Saturday, June 21, 2014

Starting to work on the Leading Edges

I have not posted anything in a while because the work I have been doing has just been duplication of the left wing deburring on the right wing skins and ribs. I finally finished all that deburring today, so the wing skins and ribs will be ready for dimpling soon, after I manage to prime the insides of the skins. I removed the bottom wing skins from the left wing per Vans instructions, and left the top skins on.You need to have access under the wing spar for fitting and drilling the leading edge ribs to the spar, so the bottom skins are removed to allow this.

The next step was to remove all the vinyl from the inside of the leading edge skin. Being my usual frugal self I decided to use my soldering iron to remove the vinyl only from the rib lines, leaving the rest to protect the skin from any scratches or dings. I have had the left wing leading edge in the cradle now for a very long time, with the ribs clecoed in place. I remember I wanted to see how easy or hard the ribs could be clecoed to the LE skin. THis also verifies how well you straightened all the LE ribs. Contrary to Vans instructions at that time I left all the vinyl in place on the skins. Some of the holes were difficult, but I managed to get all ofthem installed.

Either Vans or some other builder also suggests to knock down the flanges that are cut into small separate flanges that go around the circumference of the very front part of the leading edge skin. I had straightened all of these separate small flanges long ago, but had not done any further prep work to debur or smooth out the fronts of the ribs. Because of this, and the need to remove the vinyl for correct fitting of the ribs to the skin, I needed to remove all the clecoes and remove each LE rib. This went pretty well, but some of them were difficult since the holes have not been match drilled yet.Before I removed the clecoes from the ribs I took the soldering iron and used each rib flange as a guide to melt the vinyl. This also worked pretty well.

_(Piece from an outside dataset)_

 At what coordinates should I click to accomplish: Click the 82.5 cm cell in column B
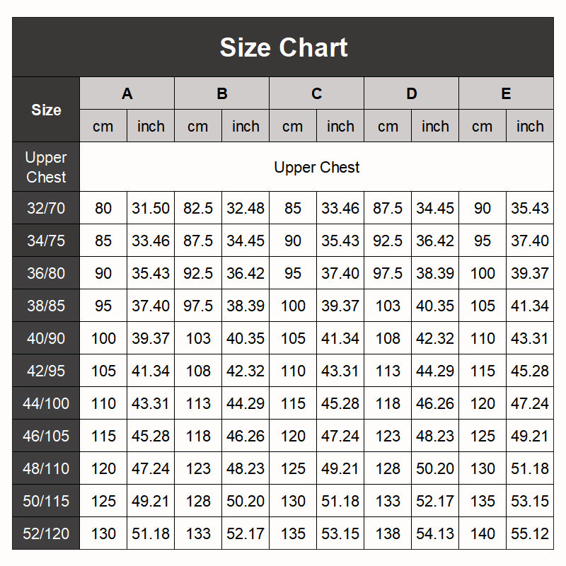pyautogui.click(x=198, y=208)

You are supposed to knock down the rough edges of each of these small flanges because if you don't small bumps will appear in the LE skin that apparently are somewhat visible after painting. There is also a possibility that stress risers will forming that area and possibly cause the skin to start cracking. If run your finger around the front of each rib you can feel the high spots created by the bends and relief holes of each of these flanges, and so the acid test for smoothing these out is to feel no sudden stops with your finger and everything should feel smooth as your finger follows the contour of each rib.

The only question now was what method to use to smooth them out. I had already tried using the scotch brite wheel to do some of this, and it just did not work very well. Tonight I decided to try using 220 grit aluminum oxide sandpaper. My past experience with using the sand paper  for removing or smoothing large areas with significant amounts of material to remove is that this takes forever to do,even with 220 grit. You also need to be careful because you do not want to remove too much material.

So after the first rib I gave up on the sandpaper, and switched to a standard sized flat file, and two other smaller jeweler files that I have used in the past for the smaller ribs for the tail section. The flat file actually did a nice job of knocking down the high spots and smoothing out the transition between each small rib flange on the nose of each rib. I kept running the file over each adjacent set of flanges until the entire rounded surface felt smooth. I used a round jewelers file to smooth out the relief holes.

I managed to smooth out all of the ribs for the left wing LE, and now that I have all of the vinyl removed as well, tomorrow I will re-cleco all of the ribs back into the LE skin and fit it to the left wing spar per the instructions. Then I will be able to match drill the holes. There are some questions that I may need to ask Vans about next week. I am not sure if I will need to kerf the LE skin so that it does not curl up on the edge against the spar, and I am not sure how much,if at all,I am supposed to debur the edges of the skins,since part the process for all this is to ensure that all the separate skin sections for the wing, LE, and fuel tanks all butt up against each other without any gaps. Gaps between the skins sections will generate drag, which the enemy of speed.

Anyway, all for now, more fun work to do tomorrow. Man am I glad that all that deburring is done. My fingers are shot from doing the back sides of the wing ribs by hand.